Researchers at cybersecurity company Kaspersky Lab published a report this week detailing a Russian hacker group’s attempts at taking a fingerprint of TLS-encrypted web traffic by modifying Chrome and Firefox web browsers.
According to Kaspersky, the group, called “Turla,” used a technique that involved patching browsers like Chrome and Firefox in order to modify their internal components. The goal is to change the way the browsers create HTTPS connections as well as “add a per-victim fingerprint for the TLS-encrypted web traffic that originates from the infected computers,” reads a report from ZDNet.
Kaspersky researchers said they identified targets in Russia and Belarus.

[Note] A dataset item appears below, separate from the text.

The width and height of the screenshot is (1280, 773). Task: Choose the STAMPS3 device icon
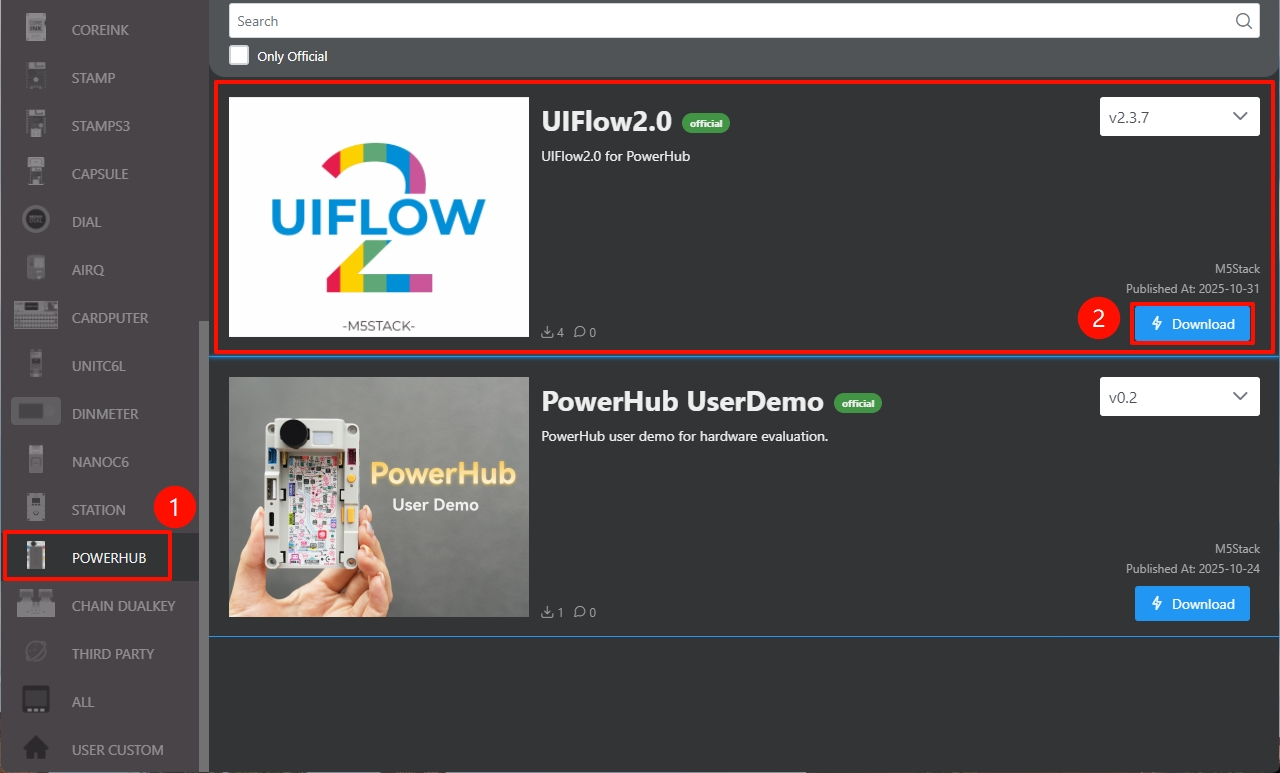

“We registered two initial infection schemes: Reductor spreads by either infecting popular software distributions (Internet Downloader Manager, WinRAR, etc. and, for at least one victim, through a popular warez website over HTTP); or its decryptor/dropper is spread using COMpfun’s ability to download files on already infected hosts,” the researchers explained.
ZDNet noted that this isn’t the first time Turla has modified a browser’s internal components.
“A January 2018 report from fellow cyber-security firm ESET revealed that Turla had compromised at least four ISPs before, in Eastern Europe and the former Soviet space, also with the purpose of tainting downloads and adding malware to legitimate files,” ZDNet reported.
“The group has previously installed a backdoored Firefox add-on in victims’ browsers back in 2015, which it used to keep an eye on the user’s web traffic,” the website added. “Patching Chrome and Firefox just to be able to track a victim’s HTTPS traffic while they’ve been kicked off a workstations fits with their previous pattern of highly clever hacks and techniques.”
Turla is believed to operate under the protection of the Russian government.